The Three Branches of Government, Explained in Terms Simple Enough for a Child

From how checks and balances work to which branch makes our laws, a mom and veteran political strategist breaks down the three branches of government for kids (and, ahem, adults) by answering their most common questions.

The way the federal government works is complicated. If you get confused about what cases the Supreme Court hears, who implements Congress' rules, or how each branch of government works together, you are not alone.

An illustration of the three branches of government
Illustration by Yeji Kim

I've spent more than 15 years as a political strategist—interviewing people like Hillary Clinton, Stacey Abrams, and Nancy Pelosi for my podcast Your Political Playlist. One popular topic on my podcast and social media is explaining what the three branches of government are through bite-sized policy interviews that give listeners a chance to better understand how this complicated system works. Based on these conversations and the hard-hitting political questions I get from my 2- and 4-year-old, I've broken down the branches of government.

What Are the Three Branches of Government?

The federal government, which runs the whole country, includes three different groups, or branches, that are separate but have equal power. Each branch functions differently and together they are responsible for making and implementing rules for the entire country.

The executive branch

The executive branch includes the president and a series of departments that are responsible for implementing the rules under the president. The entire country elects the president through the electoral college.

The legislative branch

Next is the legislative branch, which is Congress. In Congress, there are two houses: the House of Representatives and the Senate. Congress has the power to make rules that affect the entire country once they are agreed to and signed by the president.

The judicial branch

Finally, there is the judicial branch, which includes courts. There are different levels of judges and courts, starting with District Courts and going all the way up to the Supreme Court. The president nominates judges, and then they are confirmed (i.e., voted on) by the Senate.

What Stops One Branch of Government From Being Too Powerful?

Two things keep any one branch from being too powerful: "separation of powers" and "checks and balances." Separation of powers refers to the three separated branches (powers) of government. Checks and balances mean that each branch gets the same amount of power.

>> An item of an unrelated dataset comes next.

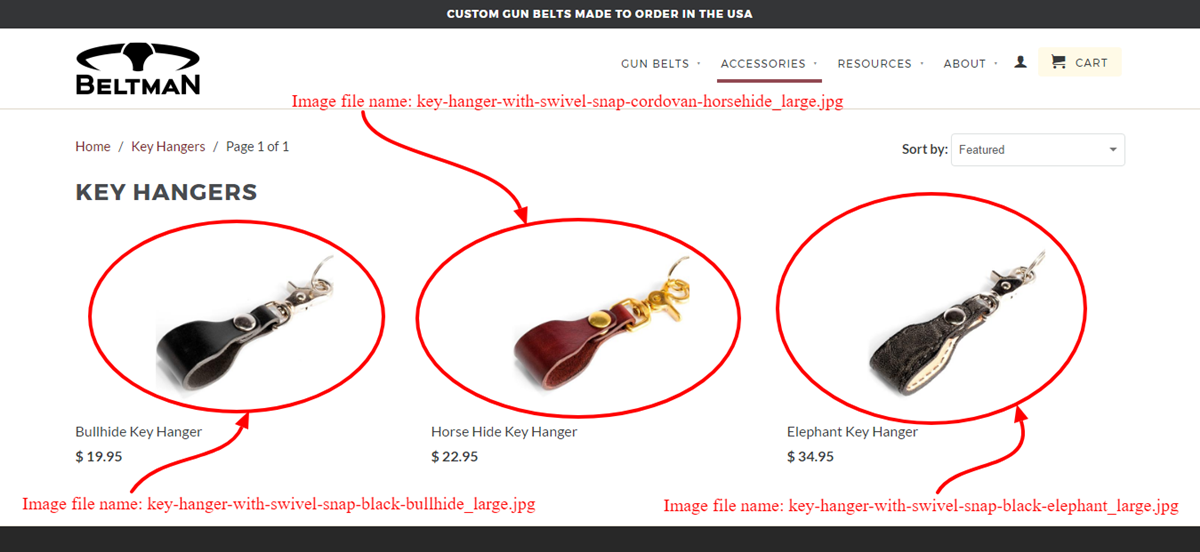Open the Sort by Featured dropdown

tap(1037, 150)
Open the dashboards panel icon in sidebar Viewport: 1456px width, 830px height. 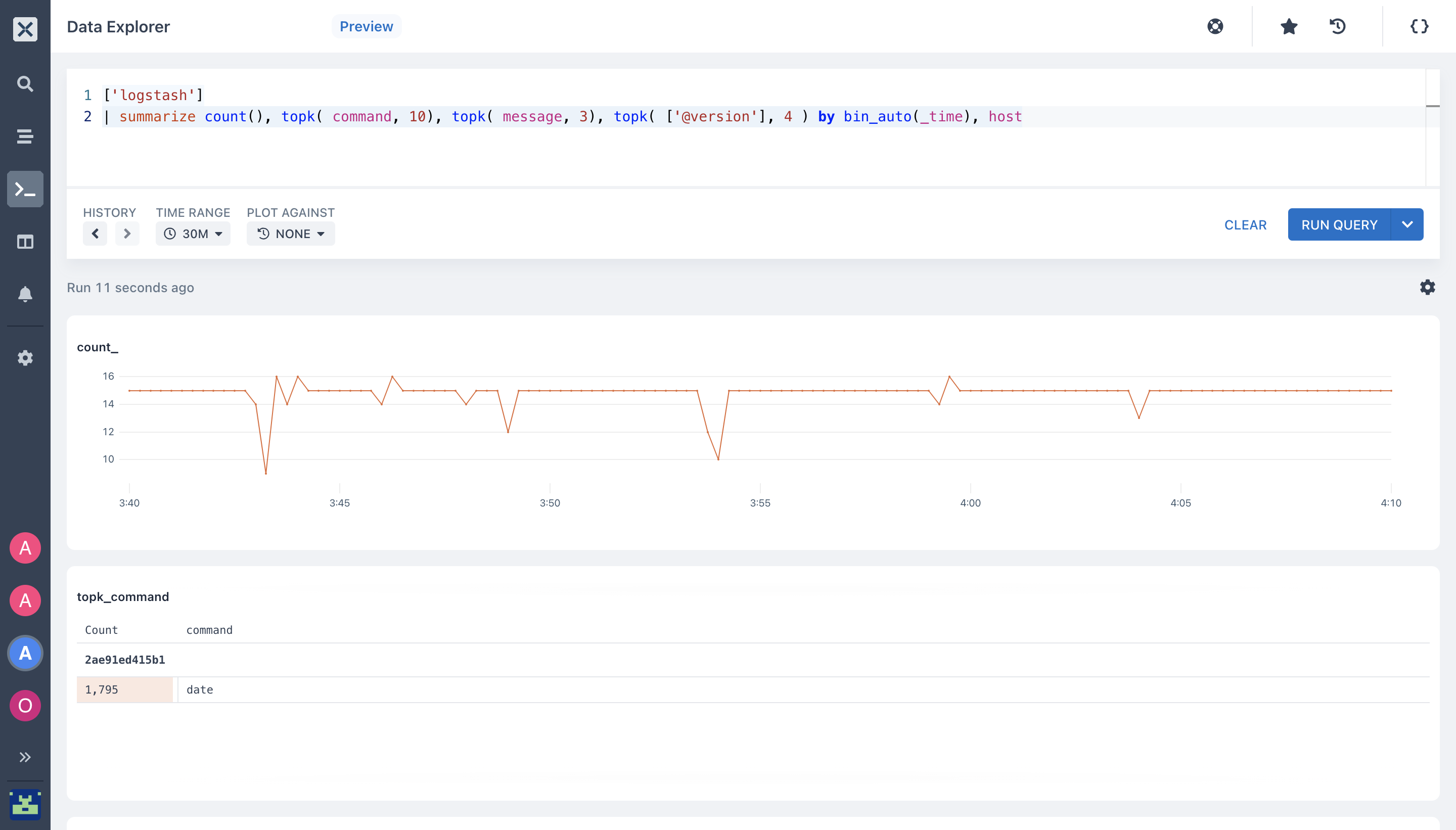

For example, if the president, who is just one person, decides to make a rule, Congress can vote to override the president's rule and pass their own rule. The new rule from Congress will then become law.

But, if the president doesn't like the law that Congress creates, they can decide whether or not to sign it.

And finally, the judiciary branch has a check on the legislative and executive branches because they interpret the Constitution to make sure the Congress and the president have the power to make the rules they created.

The check on the judicial branch is that the president appoints the judges, and Congress can vote to impeach a federal judge, and they can be removed from office. Additionally, if the judicial branch deems a particular law unconstitutional, Congress can create a new law instead.

Which Branch of Government Makes the Laws?

The executive and the legislative branches work together to make laws. When Congress passes a bill, the president has to sign it into law. After a law is passed, the executive branch does the day-to-day work of executing it. The judicial branch does not make laws, but they decide on cases that are in front of them and the impact of their decision can create a new law or force a law to be revised.

Which Branch of Government Enforces Laws?

Both the executive branch and judicial branch have responsibilities for enforcing laws. In the executive branch, departments like the Department of Justice (DOJ) and the Federal Bureau of Investigation (FBI) are responsible for ensuring the laws are followed. If someone makes a complaint, the judicial branch can decide if laws are being implemented the right way.

Which Branch of Government Interprets Laws?

The judicial branch sorts out arguments over laws. They'll decide if a law is constitutional, and they'll determine how it should be applied. However, the executive branch must also interpret the law and put it into practice because they're the ones that have to execute it and make sure everything runs properly.

Does the President Have All the Power?

Although the president holds a lot of power, they don't have complete power. In order for something to become a law, Congress must vote on it before the president signs it into law. Congress can also override rules the president makes, and the judicial branch can decide if the president did not have the power to create the rule they made.

Who Is in Congress, and What Is the Difference Between the Senate and the House?

Congress is divided into two parts, called the House of Representatives and the Senate. Each state, no matter how big or small, has two senators to represent its citizens in the Senate. Since there are 50 states, there are 100 senators.

In the House, each member is elected to represent a portion of their home state called an electoral district. There are 435 members in the House, and the number of elected representatives from each state depends on the total number of people living there. Members of the House keep their job for two years until they face another election, and members of the Senate stay in their position for six years until they have to get re-elected.

The House and Senate together are called Congress, and their main job is to create and pass bills into law. However, they do have a couple of differences:

  • The House can impeach, which means to accuse a person of an illegal act.
  • The Senate holds the hearing/trial on that accusation or impeachment.
  • The Senate also votes on presidential nominations to cabinet positions and Supreme Court justices.

How Do You Get Onto the Supreme Court?

First, you are nominated by the president. Then, the Senate, part of the legislative branch, votes on whether to give you the Supreme Court job. If the majority of the Senators vote for you, then you get to stay on the Supreme Court for the rest of your life (or until you choose to retire).